Here I was thankful for the marks of white paint on rocks that guided me down the slopes. Without these scars on nature's flesh I could not have found my way down until the fog cleared. With their help, I descended quickly into the warmer climate to be clear of the storm.
Rain persisted most of the way back to the village of Cilaos. But what of that? I was warmed by my labors and felt a renewed confidence in meeting the challenges of the voyage ahead. Aches and pains aside, I had to admit that summiting that peak was literally the high point of my travels. On the mountain and on the sea, I learned that loneliness in itself is neither good nor bad. It is what you do with the feeling that counts. For me, loneliness was a hunger that urged me on to new experience and I embraced it.
What yesterday had taken me most of the day to climb, today I descended in just a few hours. A well of cool spring water refreshed me at the bottom of the trail. Strolling through the flower-scented village of Cilaos, I was lured into a pastry shop by the smells of warm croissants and herbal tea – such inexpressible luxury after a long, cold night on the mountain.

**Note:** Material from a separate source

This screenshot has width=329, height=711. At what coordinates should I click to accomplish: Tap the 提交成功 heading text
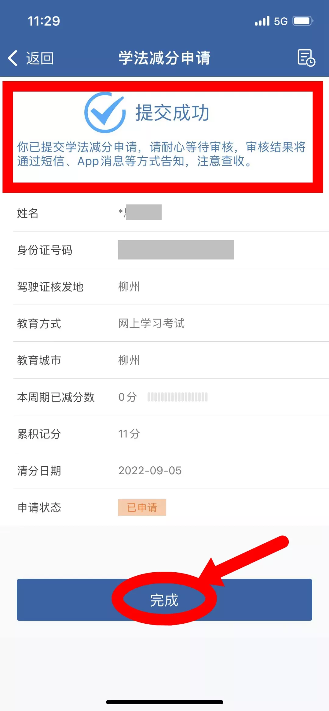coord(172,113)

All that day I followed the hairpin road exiting the cirque alongside the river Bras de Cilaos. Because of the high vertical riverbank, it took eight years to construct this one road. Single lane in too many places, it clings to the cliff sides, spans gorges, and tunnels through mountains of rock. Today, the Bras de Cilaos river and I both were headed for the sea. We both moved serenely but the high, eroded banks testified to the potential fury during cyclones where river water carried boulders into bridges, dragging the stony debris out to sea.
I shared the road high above the river mostly with small passenger buses that sped around blind bends, horns blaring a futile warning to oncoming traffic. One bridge was so narrow the approaching bus had to stop, back up, and realign itself so as not to tear off its mirrors on the guardrails. I ran through the tunnels hoping not to be caught by oncoming traffic but still had some close encounters. In the riverbed I spotted the corpses of vehicles that had plunged over the side. I liked my chances better on foot. By late evening I was back aboard Atom, having gone from summit to sea level in one excruciatingly beautiful day.
As I prepared to depart for the passage toward Africa, Francois Gangnant insisted on taking me to the market where he bought four bagfuls of expensive provisions for my trip. His kindness embarrassed me and he dismissed my profuse thanks with a wave of his hand. Francois claimed that when a Frenchman is diagnosed with terminal illness he will try to come to Reunion for a peaceful place to die. Once here, he finds life so pleasantly invigorating that he recovers and lives to a ripe old age. Anyone who has been here could hardly doubt the possibility.